Keterampilan EQ bukanlah lawan
keterampilan IQ atau keterampilan kognitif, namun keduanya berinteraksi secara
dinamis, baik pada tingkatan konseptual maupun di dunia nyata. Selain itu, EQ
tidak begitu dipengaruhi oleh faktor keturunan. (Shapiro, 1998-10).
Sebuah
model pelopor lain yentang kecerdasan emosional diajukan oleh Bar-On pada tahun
1992 seorang ahli psikologi Israel, yang mendefinisikan kecerdasan emosional
sebagai serangkaian kemampuan pribadi, emosi dan sosial yang mempengaruhi
kemampuan seseorang untuk berhasil dalam mengatasi tututan dan tekanan lingkungan (Goleman, 2000 :180).
Gardner dalam bukunya yang
berjudul Frame Of Mind (Goleman, 2000 : 50-53) mengatakan bahwa bukan
hanya satu jenis kecerdasan yang monolitik yang penting untuk meraih sukses
dalam kehidupan, melainkan ada spektrum kecerdasan yang lebar dengan tujuh
varietas utama yaitu linguistik, matematika/logika, spasial, kinestetik, musik,
interpersonal dan intrapersonal. Kecerdasan ini dinamakan oleh Gardner sebagai
kecerdasan pribadi yang oleh Daniel Goleman disebut sebagai kecerdasan emosional.
Menurut Gardner, kecerdasan pribadi terdiri
dari :”kecerdasan antar pribadi yaitu kemampuan untuk memahami orang lain, apa
yang memotivasi mereka, bagaimana mereka bekerja, bagaimana bekerja bahu
membahu dengan kecerdasan. Sedangkan kecerdasan intra pribadi adalah kemampuan
yang korelatif, tetapi terarah ke dalam diri. Kemampuan tersebut adalah
kemampuan membentuk suatu model diri sendiri yang teliti dan mengacu pada diri
serta kemampuan untuk menggunakan modal tadi sebagai alat untuk menempuh
kehidupan secara efektif.” (Goleman, 2002 : 52).

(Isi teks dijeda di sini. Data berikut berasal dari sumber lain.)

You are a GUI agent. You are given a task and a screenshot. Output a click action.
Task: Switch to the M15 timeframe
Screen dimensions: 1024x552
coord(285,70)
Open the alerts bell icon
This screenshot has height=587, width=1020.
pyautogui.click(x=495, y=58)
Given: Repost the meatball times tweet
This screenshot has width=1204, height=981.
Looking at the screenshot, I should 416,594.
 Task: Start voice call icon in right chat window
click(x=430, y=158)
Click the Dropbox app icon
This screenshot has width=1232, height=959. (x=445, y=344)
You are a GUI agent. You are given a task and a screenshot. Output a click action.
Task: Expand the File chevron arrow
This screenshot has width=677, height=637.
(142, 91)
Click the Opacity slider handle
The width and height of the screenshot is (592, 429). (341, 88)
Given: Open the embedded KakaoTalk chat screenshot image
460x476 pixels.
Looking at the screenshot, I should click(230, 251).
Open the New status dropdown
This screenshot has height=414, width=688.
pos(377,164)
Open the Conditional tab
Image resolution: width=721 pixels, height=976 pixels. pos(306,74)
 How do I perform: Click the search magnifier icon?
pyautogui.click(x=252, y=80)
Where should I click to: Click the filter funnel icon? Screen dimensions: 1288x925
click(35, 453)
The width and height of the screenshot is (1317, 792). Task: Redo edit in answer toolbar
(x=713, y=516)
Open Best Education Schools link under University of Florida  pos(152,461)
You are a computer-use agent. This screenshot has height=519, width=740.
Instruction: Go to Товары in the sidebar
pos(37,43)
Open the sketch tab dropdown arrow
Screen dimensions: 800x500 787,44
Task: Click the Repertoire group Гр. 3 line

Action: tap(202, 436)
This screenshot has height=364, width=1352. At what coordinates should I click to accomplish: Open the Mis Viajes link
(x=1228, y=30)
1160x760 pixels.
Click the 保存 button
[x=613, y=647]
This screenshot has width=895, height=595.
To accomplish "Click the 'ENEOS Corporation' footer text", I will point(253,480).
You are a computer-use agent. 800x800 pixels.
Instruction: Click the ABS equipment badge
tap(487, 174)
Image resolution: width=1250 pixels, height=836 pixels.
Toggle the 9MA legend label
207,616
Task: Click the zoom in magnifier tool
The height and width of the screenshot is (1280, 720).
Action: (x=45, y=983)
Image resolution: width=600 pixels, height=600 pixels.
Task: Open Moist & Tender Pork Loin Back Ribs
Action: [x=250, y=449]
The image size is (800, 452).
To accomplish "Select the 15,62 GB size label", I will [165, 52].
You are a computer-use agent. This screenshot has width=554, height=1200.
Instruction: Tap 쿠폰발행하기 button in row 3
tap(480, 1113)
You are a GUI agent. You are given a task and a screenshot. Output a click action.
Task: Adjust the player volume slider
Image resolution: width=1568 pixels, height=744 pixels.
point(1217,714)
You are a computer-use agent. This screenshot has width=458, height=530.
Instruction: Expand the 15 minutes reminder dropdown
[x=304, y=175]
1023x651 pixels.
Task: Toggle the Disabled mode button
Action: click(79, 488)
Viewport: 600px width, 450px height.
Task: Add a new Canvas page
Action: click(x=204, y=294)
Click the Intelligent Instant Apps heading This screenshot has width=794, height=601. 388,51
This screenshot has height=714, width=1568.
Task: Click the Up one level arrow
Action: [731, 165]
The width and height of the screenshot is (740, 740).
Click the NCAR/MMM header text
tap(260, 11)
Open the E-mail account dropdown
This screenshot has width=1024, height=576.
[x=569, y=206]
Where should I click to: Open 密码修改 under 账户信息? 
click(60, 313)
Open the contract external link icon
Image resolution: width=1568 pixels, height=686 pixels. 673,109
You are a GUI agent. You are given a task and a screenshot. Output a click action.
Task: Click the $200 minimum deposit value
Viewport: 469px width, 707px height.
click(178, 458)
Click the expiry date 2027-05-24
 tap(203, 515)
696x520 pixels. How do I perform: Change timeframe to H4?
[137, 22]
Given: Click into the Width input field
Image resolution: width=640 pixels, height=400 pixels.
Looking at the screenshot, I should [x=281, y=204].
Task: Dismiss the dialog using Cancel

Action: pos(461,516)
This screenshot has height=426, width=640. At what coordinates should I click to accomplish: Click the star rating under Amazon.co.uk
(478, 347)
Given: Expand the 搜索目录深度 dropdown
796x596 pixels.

Dalam rumusan lain, Gardner menyatakan
bahwa inti kecerdasan antar pribadi itu mencakup “kemampuan untuk membedakan
dan menanggapi dengan tepat suasana hati, temperamen, motivasi dan hasrat orang
lain.” Dalam kecerdasan antar pribadi yang merupakan kunci menuju pengetahuan
diri, ia mencantumkan “akses menuju perasaan-perasaan diri seseorang dan
kemampuan untuk membedakan perasaan-perasaan tersebut serta memanfaatkannya
untuk menuntun tingkah laku”. (Goleman, 2002 : 53).
Berdasarkan kecerdasan
yang dinyatakan oleh Gardner tersebut, Salovey (Goleman, 200:57) memilih
kecerdasan interpersonal dan kecerdasan intrapersonal untuk dijadikan sebagai
dasar untuk mengungkap kecerdasan emosional pada diri individu. Menurutnya
kecerdasan emosional adalah kemampuan seseorang untuk mengenali emosi diri,
mengelola emosi, memotivasi diri sendiri, mengenali emosi orang lain (empati)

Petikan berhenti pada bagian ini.